No one is suggesting a new cipher. This is a cryptographic library.

1&1~=Umm April 11, 2019 5:22 PM

@Petre Peter:

“to prove that a cipher that is being used is worthless is one thing, but it is another to propose something better in its place.”

Err your logic is a little unsound.

To say “to prove” implies a quite high level of skill, almost certainly better than that of the ciphers designers at the time they designed it.

Usually proofs implicitly come with either their own solutions or knowledge there can not be a solution. In the former case simply because you can use the method of proof, on a new design to ‘design out’ thay failure mechanism.

fish April 16, 2019 11:38 PM

@carrots

Fun fact, the author of “Cryptography for Dummies” was fooled by that, promoting the scam artist (Robert Grant) who created that website and whose employees (including a rather well-known scam artist) all come from the same fake universities. She continues to believe that the cryptographic community is “abuzz” about this: https://twitter.com/chey_cobb/status/1111758461669384194

I also second watching the video. It’s hilarious.

1&1~=Umm June 12, 2019 2:58 PM

@Jim:

“Consider an enigma machine that changes key
every few seconds.”

You have a limited polyalphabetic cipher inside a substitution cipher. The limited polyalphabetic cipher dependent on a very limited number of fixed wheels has “cycles” that stand out. To get around this the wheels have the simple substitution slugs mounted so they can be moved with respect to the ratcheting of the wheel. But that moves but does not break up the cycles so the ratcheting happens multiple times thus truncating a cycle.

But the truncation is far from sufficient, because the wheel movment is still basically that of the mechanical odometer mile counter in older vehicals. So you need to make other changes. Firstly you need not just a lot more wheels to select from, you need many more in use. You can cheat a little by making the pucks in the wheel reversable that is you can turn them over. You can make the odometer movment different such that wheels step in a very irregular pattern, you might also make some step in reverse.

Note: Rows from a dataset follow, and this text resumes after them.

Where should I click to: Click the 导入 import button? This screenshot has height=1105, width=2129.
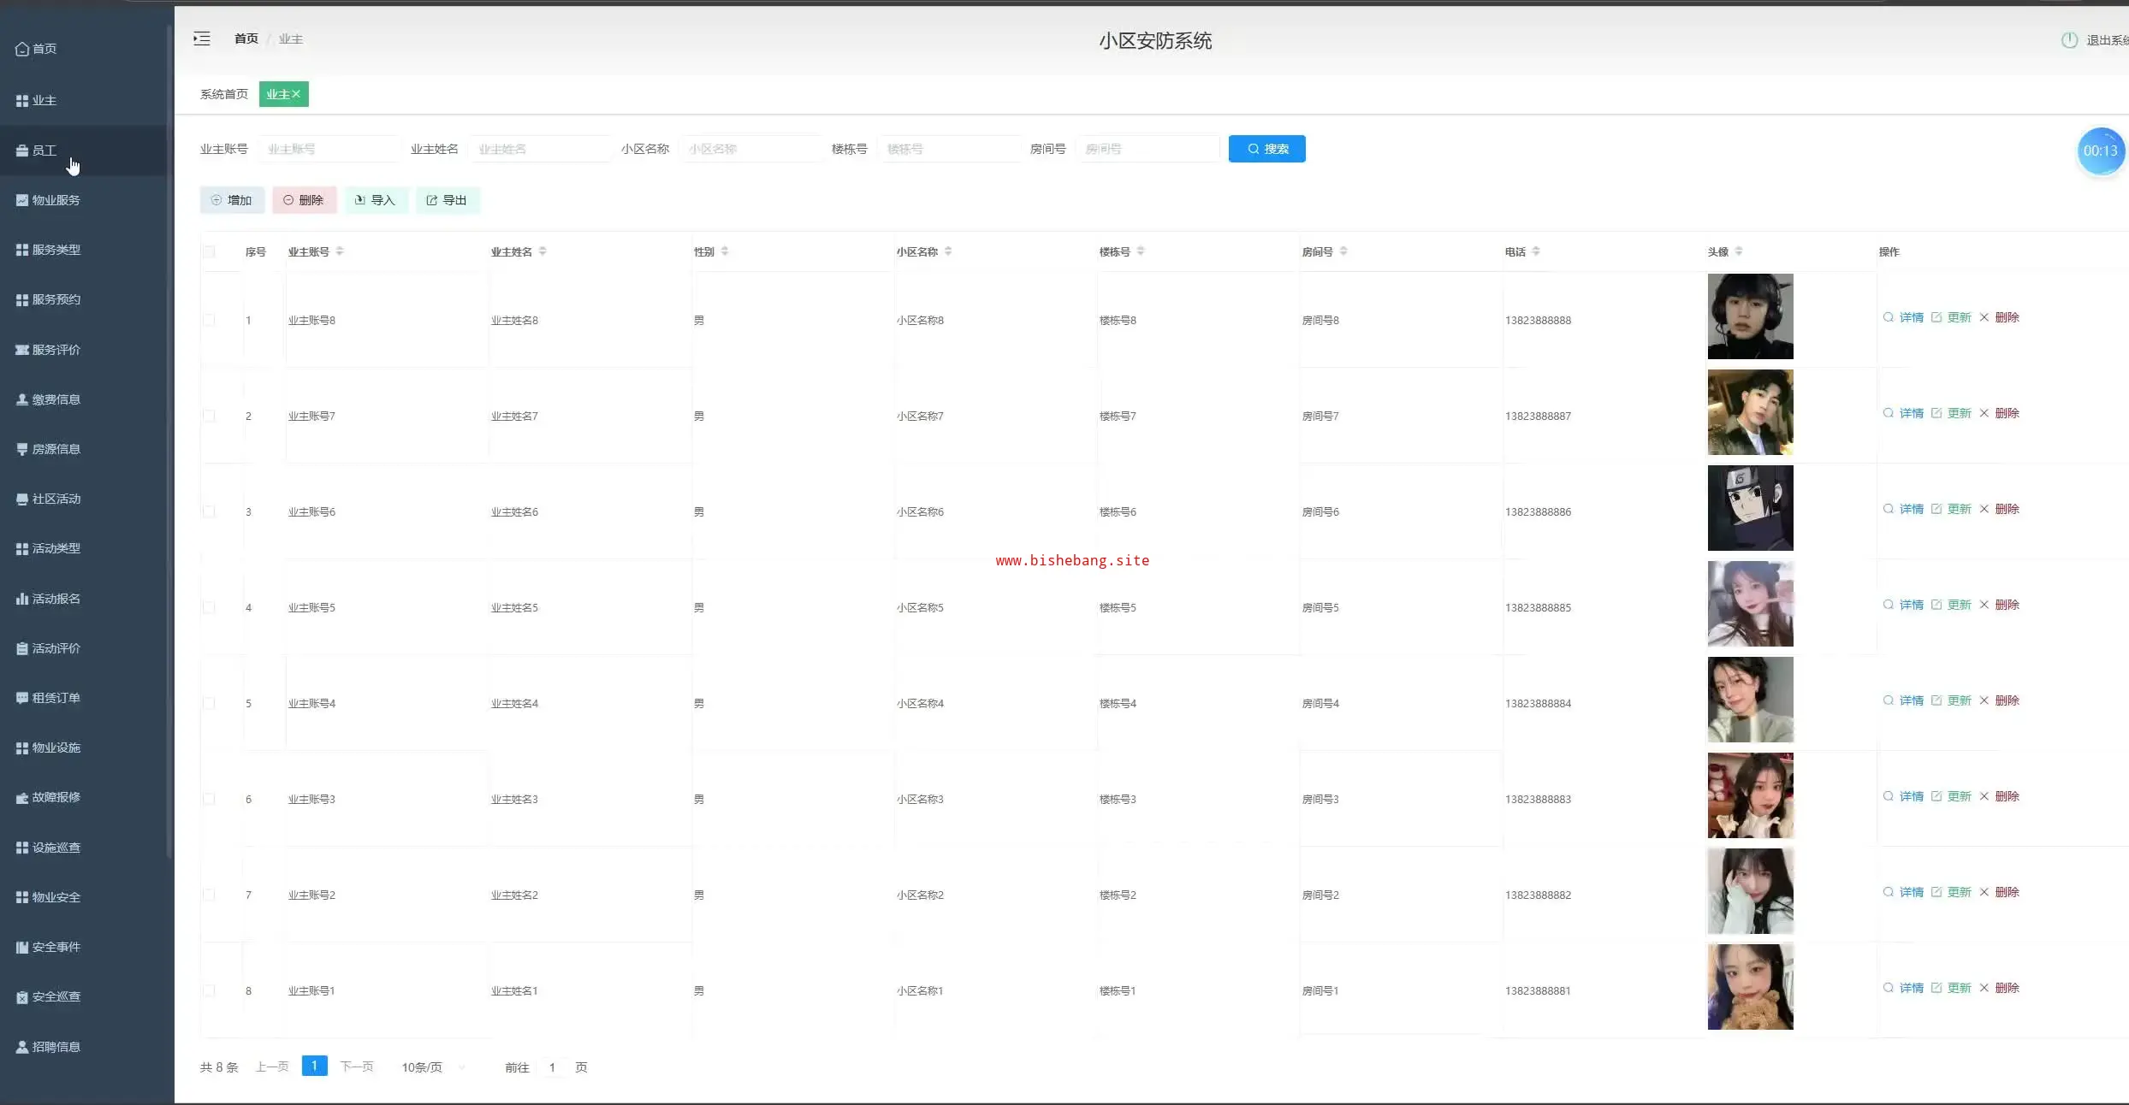375,200
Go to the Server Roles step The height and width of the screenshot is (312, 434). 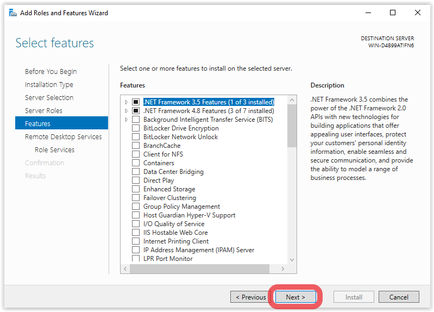43,110
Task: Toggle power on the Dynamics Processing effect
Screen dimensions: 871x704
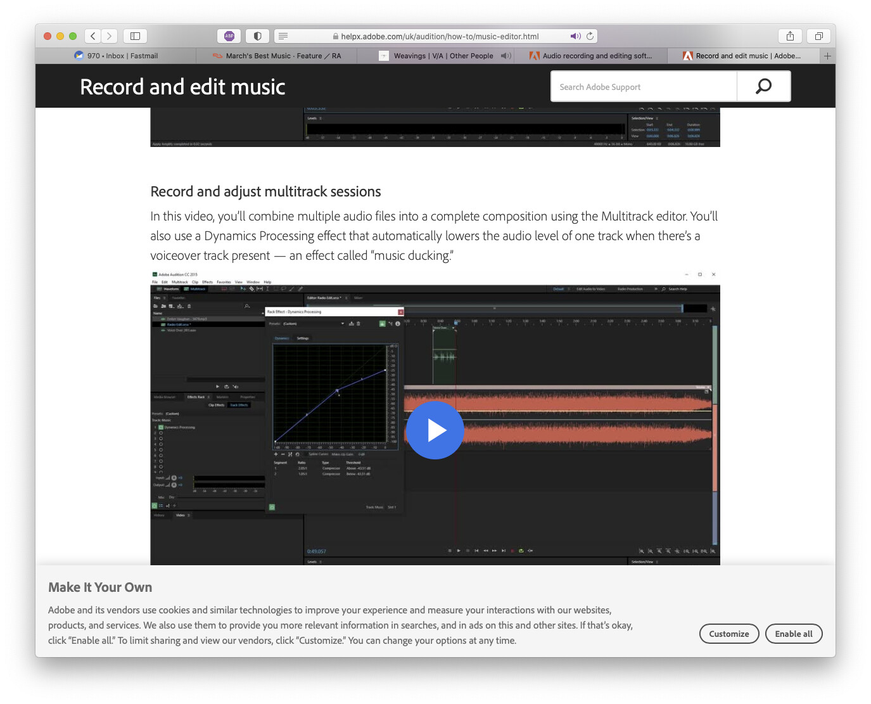Action: point(382,324)
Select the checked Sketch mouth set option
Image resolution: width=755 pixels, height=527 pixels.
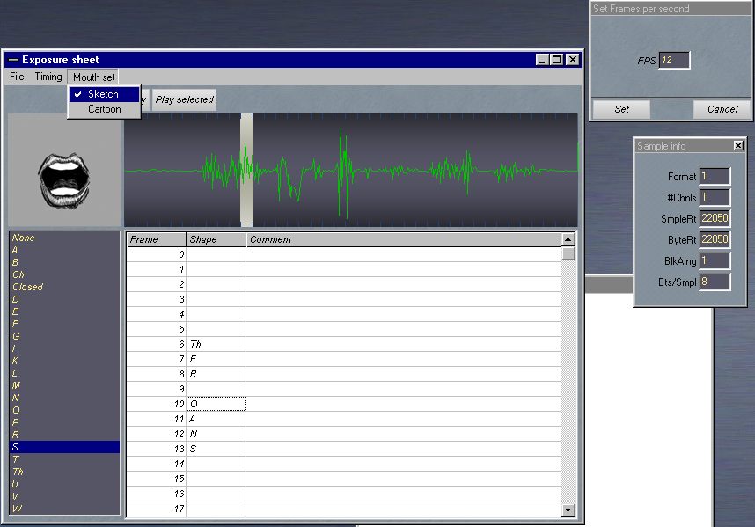click(103, 94)
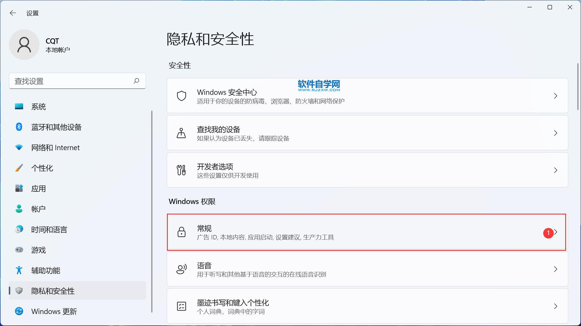Expand the Windows 安全中心 chevron arrow

click(x=556, y=96)
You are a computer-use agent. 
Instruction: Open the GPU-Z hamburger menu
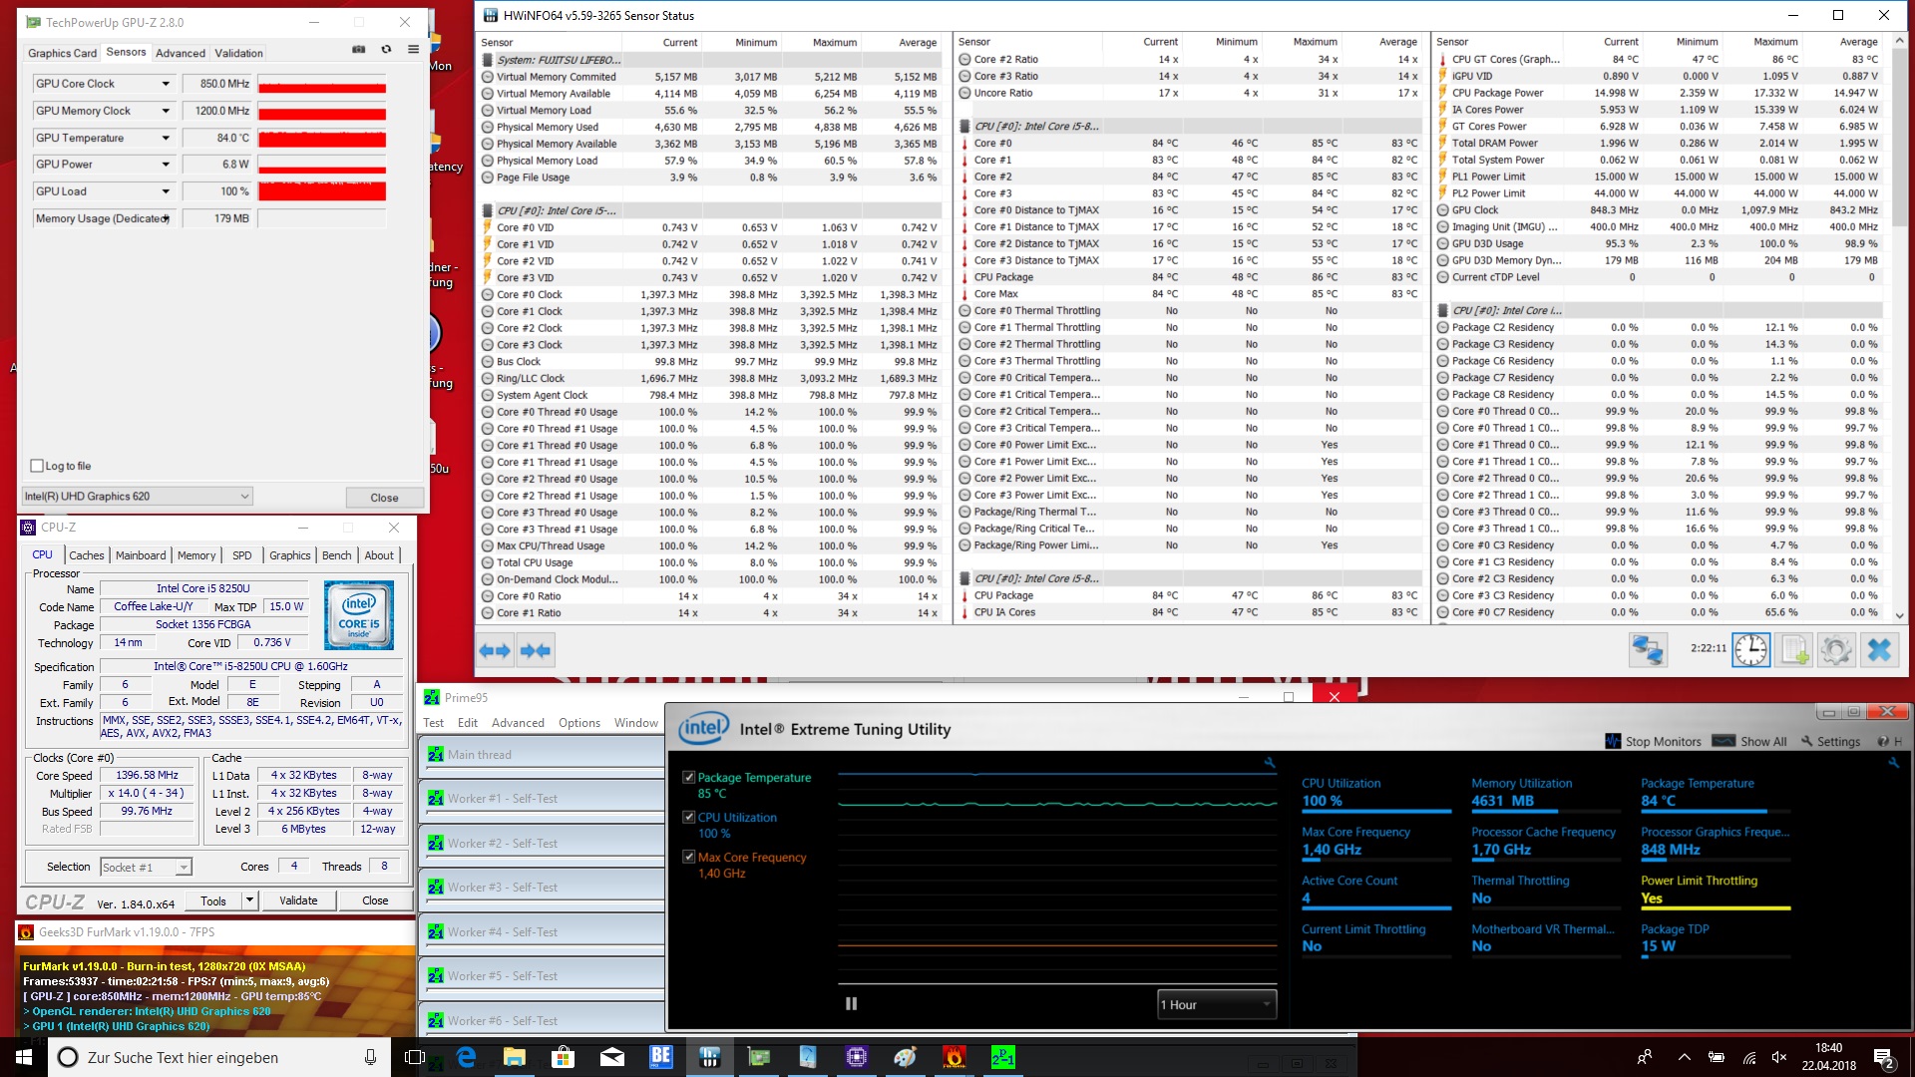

All of that was done in some of the last of the mechanical cipher machines. But at the end of the day they are all not just determanistic they are due to other defects in effect reversable. That is you can wind their internal state backwards. Which means that if you can simulate it fast enough you can go through every required state mapping out the actual state. Thus if you have a both enough ‘known plain text’ and it’s coresponding ‘cipher text’ you can analyse it and pull gently at those multiple loose threads that are the message statistics and fully determin the internal state.

Whilst there were ways that could have been done the mechanical complexity would have been to greate and friction would have stopped it working. But worse still mechanical sloop would make more than just a handfull of gearing wheels to inacurate to use. Thus the limit on mechanical ciphers was the laws of nature. Alan Turings contempory at Bletchley and arguably smarter when it came to breaking Enigma Gordon Welchman found this was a limit you could not beat by clever design. The only solution as with the Bombs was to move from mechanics, even electromechanics through into the fully electronic where other laws of nature still apply as we have found out with Moores Law –which is not a law– hitting the buffers of the real laws of thermodynamics.

Thus the trick to making secure determanistic systems is to make the unwinding of the internal state so complex not only is there not enough time in the universe to run the statistics, but also not enough matter to hold all the required states for the statistics to find sufficient meaningfull information.

Oh and the easier way, ‘Roll God’s dice and take a couple of notes for you and your buddy’.